From 805fd0b46eebf80d1e4dc4b788b7f98237290180 Mon Sep 17 00:00:00 2001
From: Asger F <asgerf@github.com>
Date: Tue, 26 Nov 2024 15:56:56 +0100
Subject: [PATCH 4/4] JS: Refine speculative step definition

---
 .../dataflow/internal/TaintTrackingPrivate.qll | 18 ++++++++++++++----
 .../FlowSummary/DataFlowConsistency.expected   |  1 -
 2 files changed, 14 insertions(+), 5 deletions(-)

diff --git a/javascript/ql/lib/semmle/javascript/dataflow/internal/TaintTrackingPrivate.qll b/javascript/ql/lib/semmle/javascript/dataflow/internal/TaintTrackingPrivate.qll
index b182e9458405..0ca5de709ffa 100644
--- a/javascript/ql/lib/semmle/javascript/dataflow/internal/TaintTrackingPrivate.qll
+++ b/javascript/ql/lib/semmle/javascript/dataflow/internal/TaintTrackingPrivate.qll
@@ -105,11 +105,21 @@ predicate defaultImplicitTaintRead(DataFlow::Node node, ContentSet c) {
   not optionalStep(node, _, _)
 }
 
+private predicate isArgumentToResolvedCall(DataFlow::Node arg) {
+  exists(DataFlowCall c |
+    exists(viableCallable(c)) and
+    isArgumentNode(arg, c, _)
+  )
+}
+
 predicate speculativeTaintStep(DataFlow::Node node1, DataFlow::Node node2) {
-  exists(DataFlow::CallNode call, DataFlowCall c |
-    not exists(viableCallable(c)) and
-    c.asOrdinaryCall() = call and
+  exists(DataFlow::CallNode call |
     node1 = call.getAnArgument() and
-    node2 = call
+    node2 = call and
+    // A given node can appear as argument in more than one call.
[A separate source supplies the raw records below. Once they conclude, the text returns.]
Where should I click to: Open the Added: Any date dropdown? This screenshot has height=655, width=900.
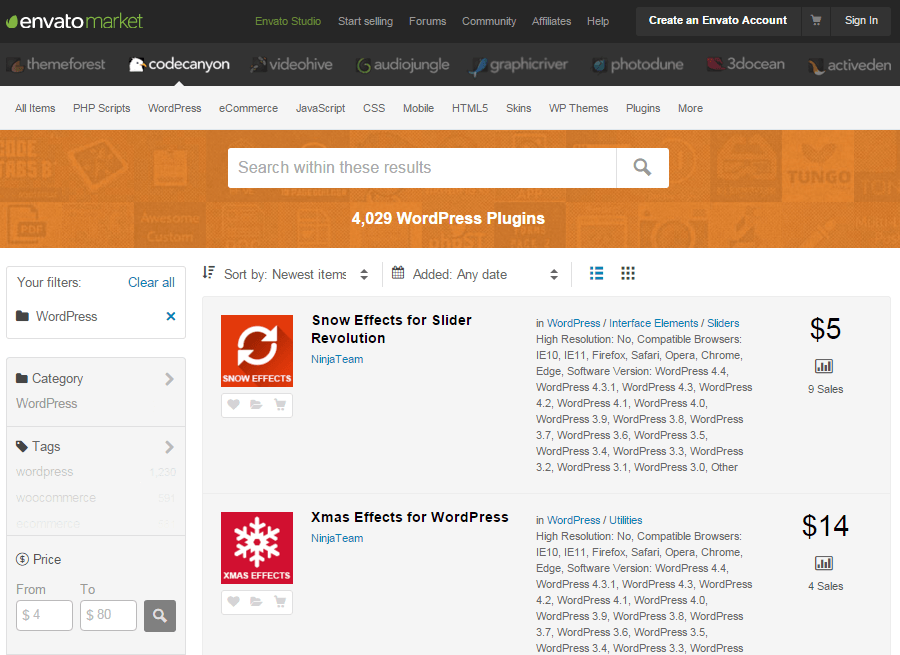(x=476, y=274)
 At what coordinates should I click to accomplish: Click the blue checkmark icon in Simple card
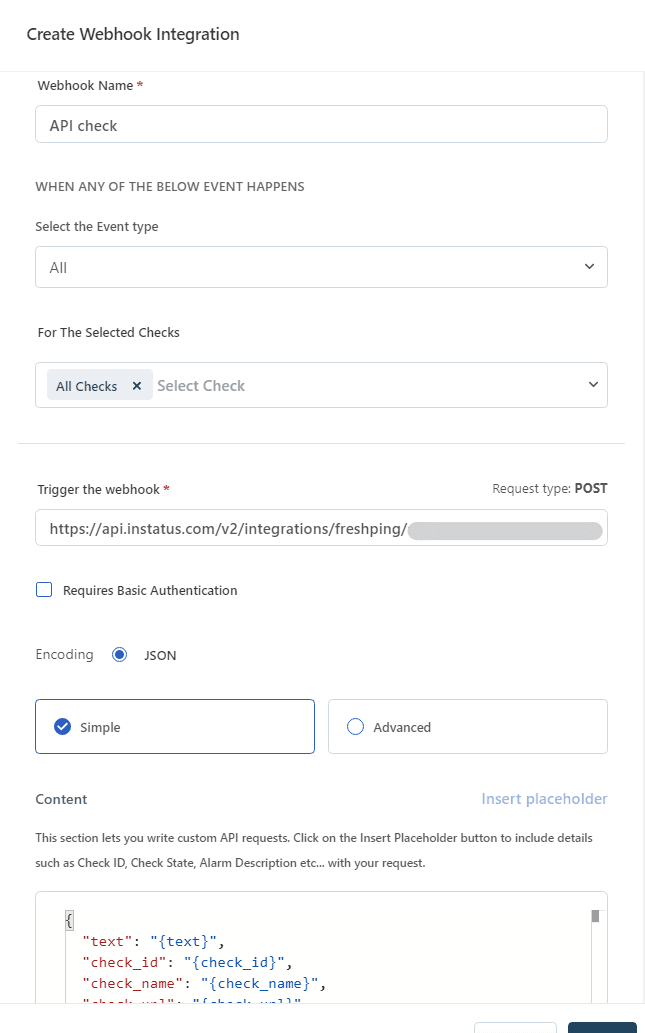pos(63,727)
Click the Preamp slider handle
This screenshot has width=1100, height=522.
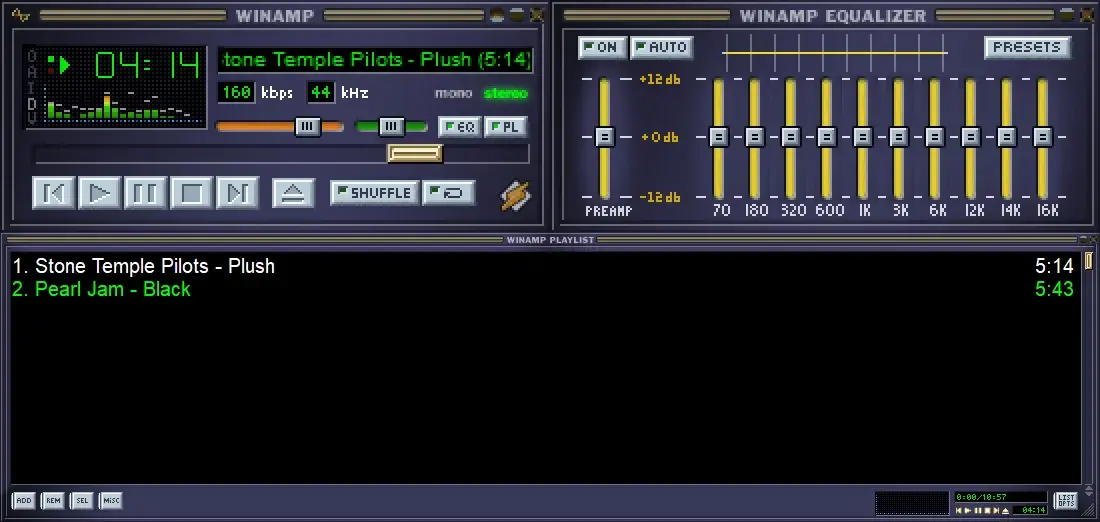click(604, 136)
For example `x` in `fn.call(x)` is
+    // is argument 0 of the `fn.call` call, but also the receiver of a reflective call to `fn`.
+    // It is thus not enough to check if `call` has a known target; we nede to ensure that none of the calls
+    // involving `node1` have a known target.
+    not isArgumentToResolvedCall(node1)
   )
 }
diff --git a/javascript/ql/test/library-tests/FlowSummary/DataFlowConsistency.expected b/javascript/ql/test/library-tests/FlowSummary/DataFlowConsistency.expected
index b654e9c8362a..da22cf7e7786 100644
--- a/javascript/ql/test/library-tests/FlowSummary/DataFlowConsistency.expected
+++ b/javascript/ql/test/library-tests/FlowSummary/DataFlowConsistency.expected
@@ -199,4 +199,3 @@ multipleArgumentCall
 | tst.js:266:3:266:6 | map3 | tst.js:266:3:266:36 | map3.fo ... value)) | Multiple calls for argument node. |
 lambdaCallEnclosingCallableMismatch
 speculativeStepAlreadyHasModel
-| tst.js:223:39:223:44 | array4 | tst.js:223:12:223:45 | Array.p ... array4) | dispatch |